Did you know that how long you went to school can actually affect how long you live?
At every level of education, there is a difference in life expectancy. This has been shown time and again in studies controlling for other factors such as income, race, and gender. Getting a high school diploma is the first step in increasing one’s statistical longevity, and the advantages above the high school level continue to increase for each year incrementally.
There is a strong link between each year of post-secondary education and:
• Seat belt use
• Being a Non Smoker
• Avoiding excessive alcohol (defined as more than 5 drinks in a sitting)
• Having working smoke detectors in the home
• Having a Body Mass Index (BMI) under 30
• Getting regular colorectal screening
• Getting regular mammograms
• Access to healthcare
Even when a 4 year degree isn’t completed, there are still measurable statistical improvements from the additional schooling. For example, smoking is associated with a 6 year loss in life expectancy across the board, and for each year of education after the 12th grade, the number of smokers continues to drop. This effect is paralleled with that of overeating and heavy drinking: each year of additional education reduces their odds by a quantifiable amount. The education effect even extends to spouses: for married people, their health is affected by how educated their spouse is – the higher the spouse’s education level, the better their health.
What is particularly interesting is that the cost of the unhealthy behavior doesn’t predict the connection. For example, health insurance can be expensive even with employer assistance, and there are almost always co-pays. So it is not surprising that more educated people have health insurance – after all, their income tends to be higher and they are more likely to work for employers that assist with the cost. Lack of health insurance is a known barrier to getting adequate medical care. People who have health insurance are more likely to use preventative care that has a measurable effect on their life expectancy – but the likelihood of screenings such as mammograms is still stratified by educational level. And, there are sharp differences in people reporting being unable to see a doctor due to cost: 27% of high school dropouts, 18% of high school graduates, but only 8% of college graduates.
━━━━━━━━━━━━━━━━━━━━━━━━━━━━━━
=== ASSIGNMENT 1 ===
Rewrite the passage on education and life expectancy from "At every level" to "each year incrementally.", changing "life expectancy" to "lifespan".
=== ASSIGNMENT 2 ===
Pick up the passage on education and life expectancy after its last sentence and carry it forward.

=== INFORMATION SHOWN ===
━━━━━━━━━━━━━━━━━━━━━━━━━━━━━━
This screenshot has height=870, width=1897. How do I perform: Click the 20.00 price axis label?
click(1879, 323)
━━━━━━━━━━━━━━━━━━━━━━━━━━━━━━
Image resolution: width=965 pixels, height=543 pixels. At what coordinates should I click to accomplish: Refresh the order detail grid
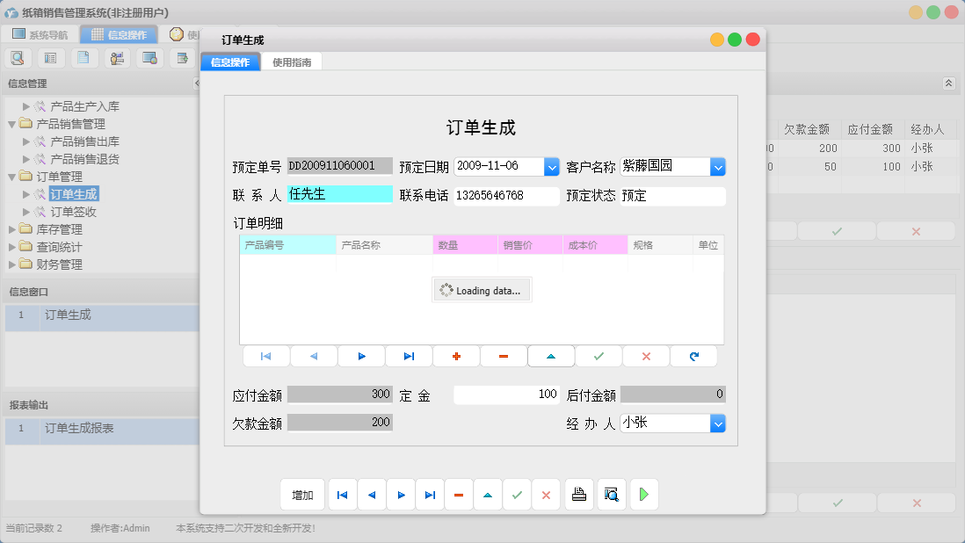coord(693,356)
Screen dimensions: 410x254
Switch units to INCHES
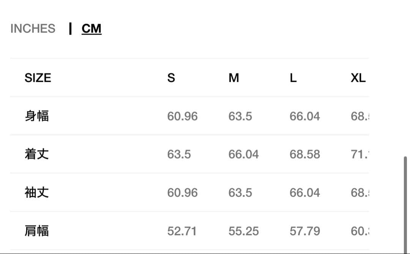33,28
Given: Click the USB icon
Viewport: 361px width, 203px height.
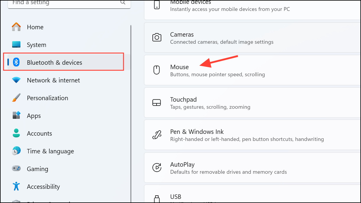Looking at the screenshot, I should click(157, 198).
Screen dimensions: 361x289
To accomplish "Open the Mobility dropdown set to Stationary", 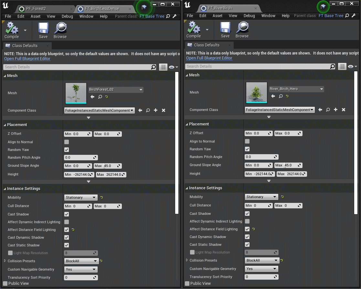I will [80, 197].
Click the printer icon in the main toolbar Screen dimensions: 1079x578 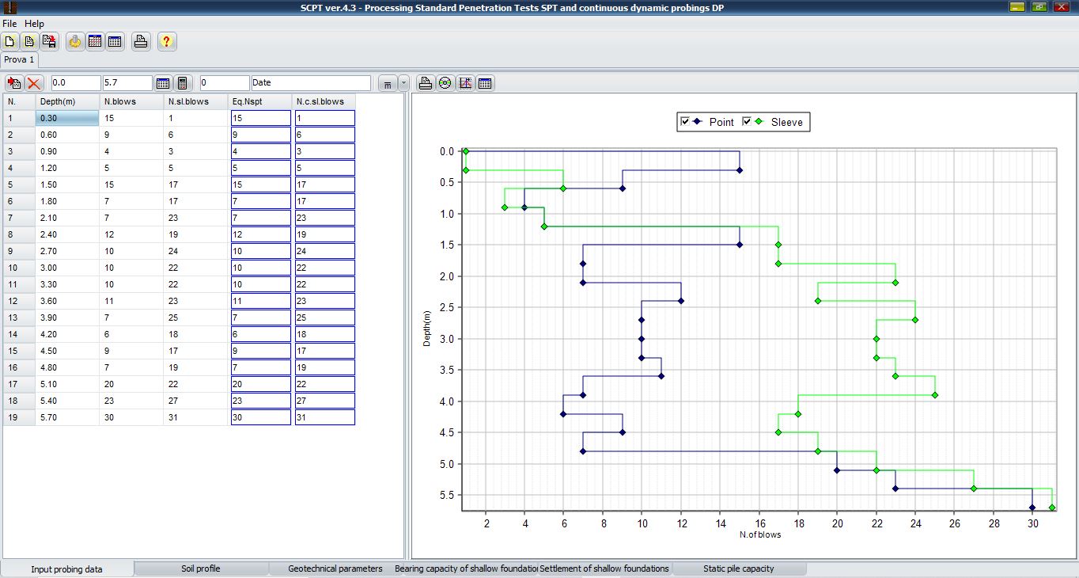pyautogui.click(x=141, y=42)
━━━━━━━━━━━━━━━━━━━━━━━━━━━━━━
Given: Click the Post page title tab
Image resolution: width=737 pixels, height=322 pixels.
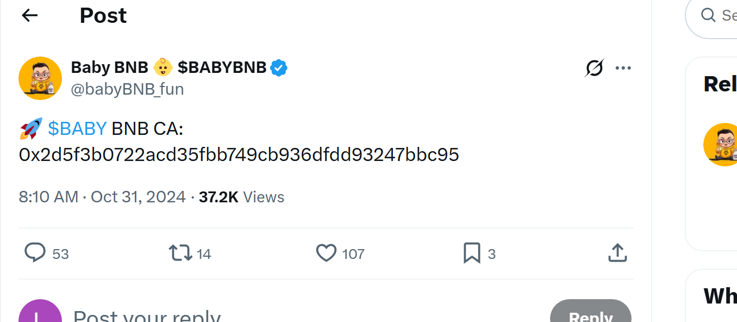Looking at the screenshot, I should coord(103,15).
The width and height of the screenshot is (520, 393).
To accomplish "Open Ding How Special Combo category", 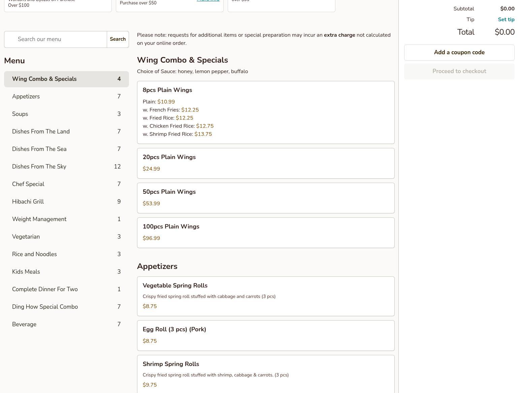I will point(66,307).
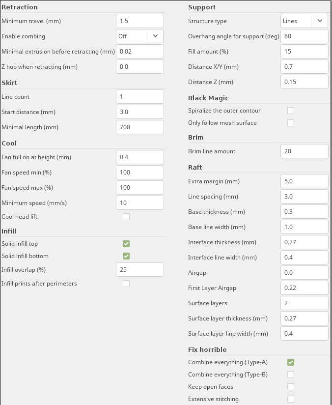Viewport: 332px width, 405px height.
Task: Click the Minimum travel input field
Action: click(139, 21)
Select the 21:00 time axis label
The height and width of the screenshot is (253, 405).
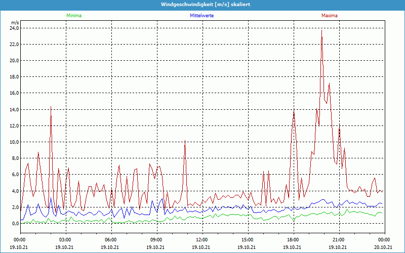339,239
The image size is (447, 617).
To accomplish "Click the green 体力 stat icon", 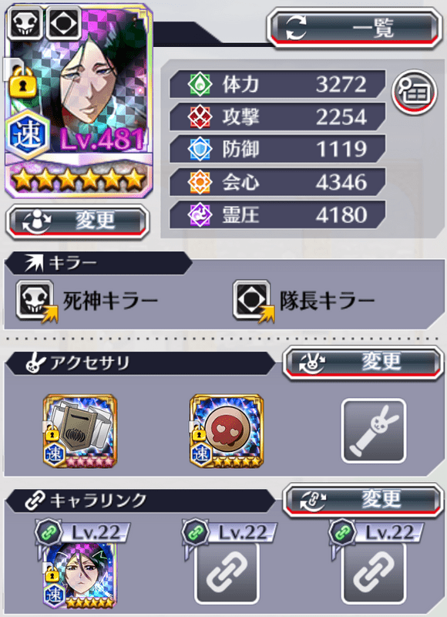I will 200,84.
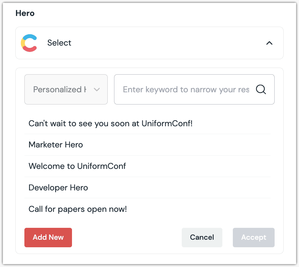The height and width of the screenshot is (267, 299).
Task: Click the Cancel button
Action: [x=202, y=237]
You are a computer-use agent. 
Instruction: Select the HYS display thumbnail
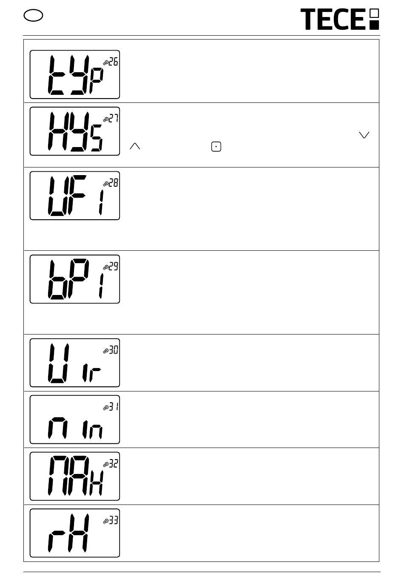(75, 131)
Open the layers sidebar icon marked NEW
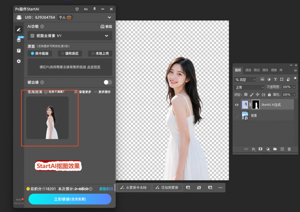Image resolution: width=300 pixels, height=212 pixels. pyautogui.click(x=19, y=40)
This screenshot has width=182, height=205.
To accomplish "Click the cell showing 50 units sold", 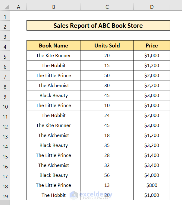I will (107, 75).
━━━━━━━━━━━━━━━━━━━━━━━━━━━━━━
=== YOUR RESPONSE 1 ===
At every level of education, there is a difference in lifespan. This has been shown time and again in studies controlling for other factors such as income, race, and gender. Getting a high school diploma is the first step in increasing one’s statistical longevity, and the advantages above the high school level continue to increase for each year incrementally.

=== YOUR RESPONSE 2 ===
It’s understandable that there would be a connection between education level and access to health care. But what about practices and habits that aren’t expensive? Smoke detectors have a small cost but their implementation doesn’t follow income levels, rather, their use is predicted by educational attainment. Similarly, it’s common knowledge that wearing a seat belt saves lives, it cost nothing to buckle up, and it takes almost no time. In spite of those facts seat belt use isn’t universal, rather, it’s likelihood increases with education. Each year of formal education adds 3% to the rate of seat belt usage. And when it comes to harmful habits that clearly cost money to engage in – smoking, drinking, and overeating – they tend to be more prevalent the less formal education one has.
The association between life expectancy and educational attainment was not always so pronounced. Back in 1960, studies showed very little correlation. But perhaps it began with the 1964 Surgeon General’s Report on Smoking and Health, which resulted in a clear decline in the number of educated people smoking. Since then, the amount and availability of health information to the average person has exploded. During the last 25 years, the longevity disparity based on education has increasingly expanded. In fact, the difference is widest in the youngest segment of the population and appears to be growing wider. In the 21st century, higher educational attainment is becoming more and more of an asset in increasing an individual’s life expectancy.